Don McLean and his band endeared themselves with a memorable performance

Don McLean and his band endeared themselves with a memorable performance

  • by JAY RICHARDSON
 

Don McLean’s shows last year were undermined by a saccharine duet with his daughter, windy exposition of the stories behind the songs and a perfunctory rendition of American Pie.

Fortunately, there were no fogeyish tirades against digital technology this time from the evergreen troubadour, 44 years of performing having done nothing to diminish the rich, full timbre of his remarkable voice and zeal for the nostalgic, bittersweet, mythical visions of Americana he evokes.

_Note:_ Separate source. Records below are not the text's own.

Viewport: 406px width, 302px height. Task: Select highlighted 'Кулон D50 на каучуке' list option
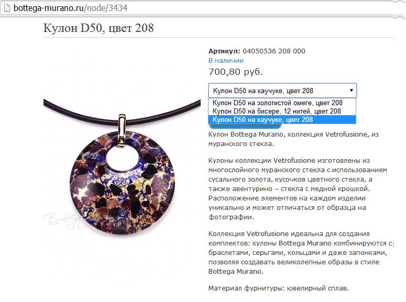(x=282, y=119)
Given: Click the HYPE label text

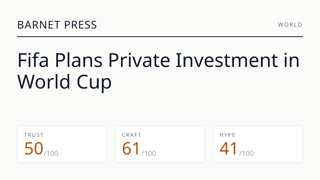Looking at the screenshot, I should point(227,135).
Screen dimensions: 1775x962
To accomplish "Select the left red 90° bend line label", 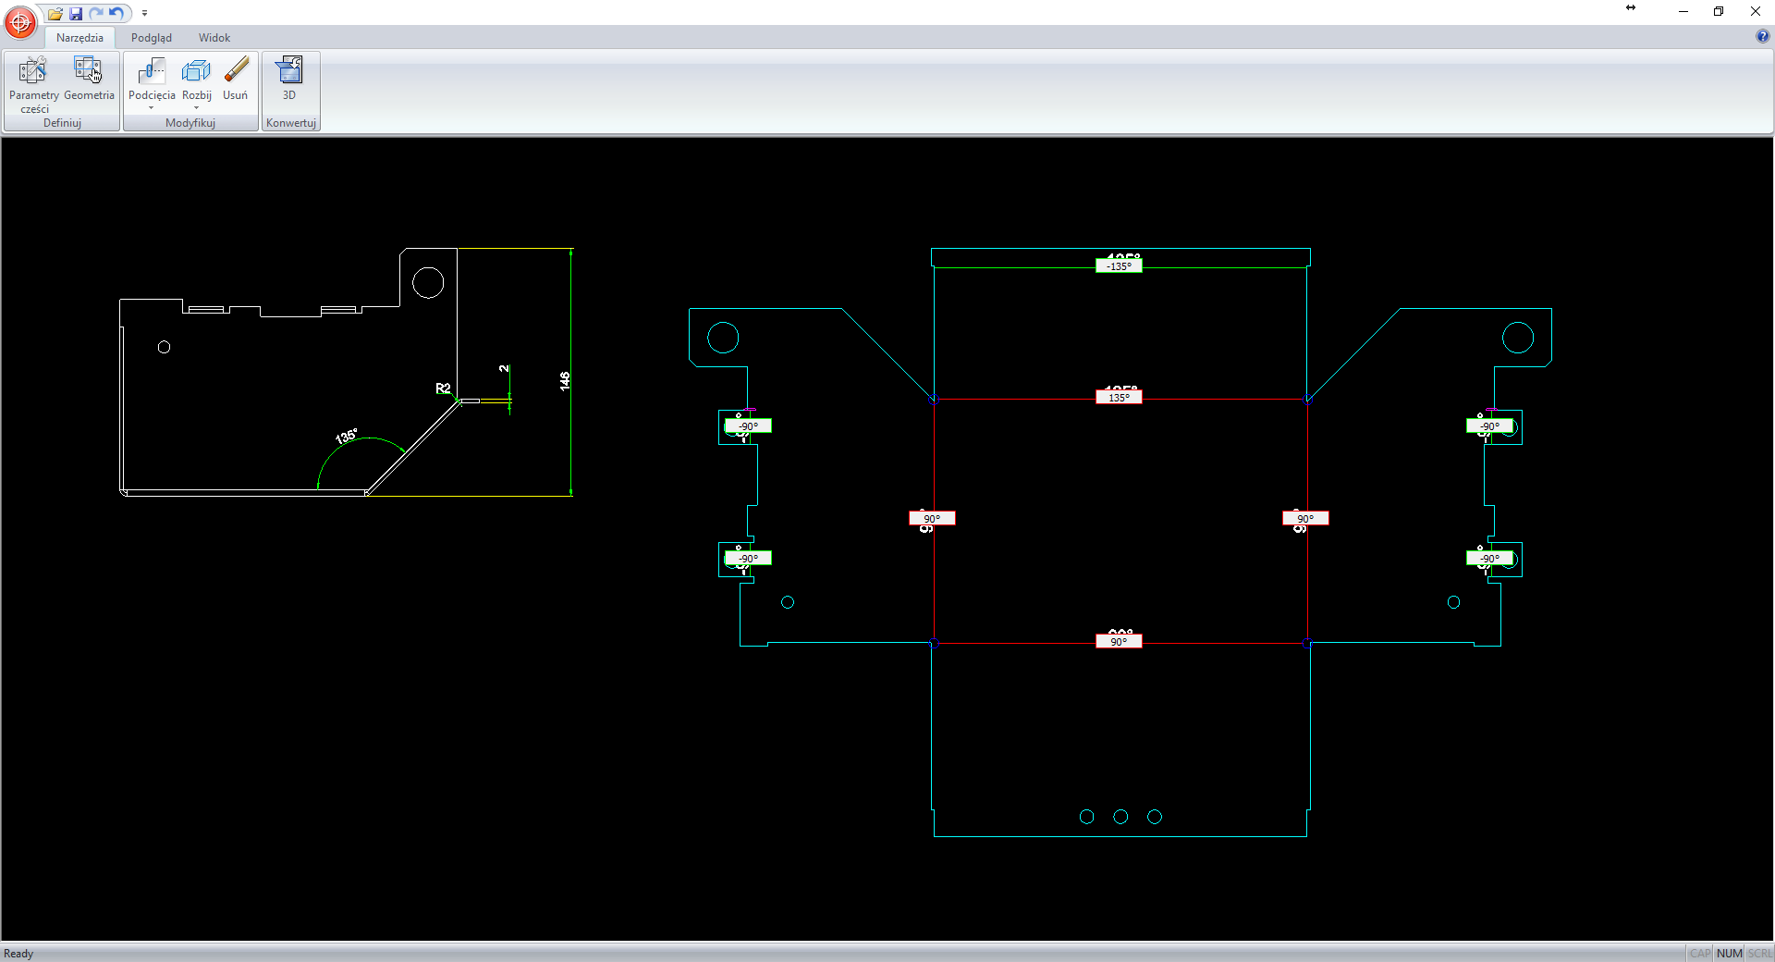I will coord(932,519).
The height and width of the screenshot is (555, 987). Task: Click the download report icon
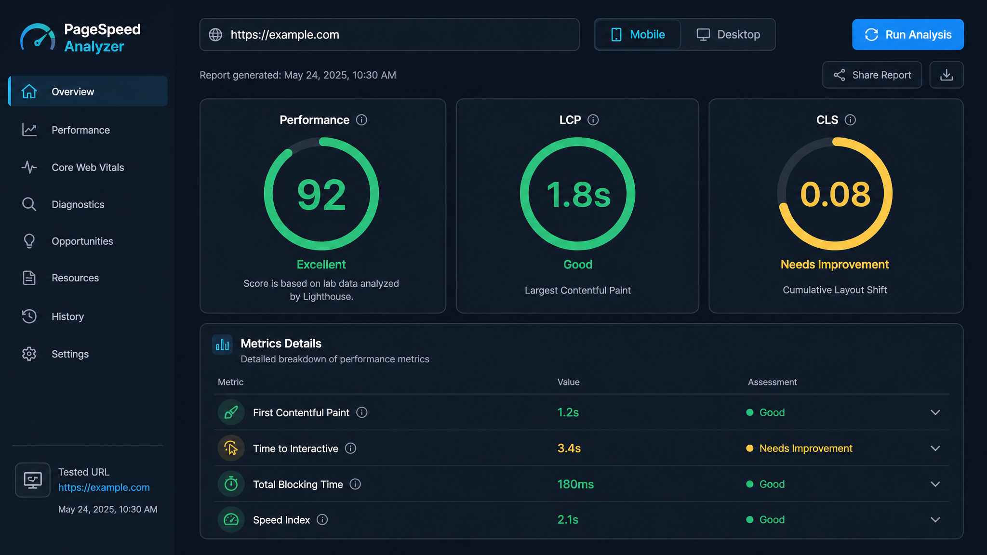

Even Superman’s Ghost, which he unveiled with an awkward elegy for George Reeves, the original TV Man of Steel, and an admiring cover of Marty Robbins’ hilariously overwrought El Paso remained just the right side of mawkish.Long before the standing ovation that greeted the extended flourish of his most famous hit, he and his band endeared themselves with a memorable performance.

Homeless Brother was an early stand-out, soulful compassion resonating from its lyrics, while a relaxed, lolloping rendition of Victor Young’s A Hundred Years From Today was a calm before the practising Catholic’s full-throated, committed tribute to
Jerusalem.

The understated balladry of And I Love You So afforded brief contemplation before the band burst into rollicking rock ’n’ roll with Tulsa Time and the sneery Fashion Victim.

In a setlist inflected by country, the plaintive Let Me Down Easy was eclipsed by McLean’s gorgeous take on Roy Orbison’s Crying, an emotional high-water mark until the encore’s simple, unaccompanied beauty of Vincent.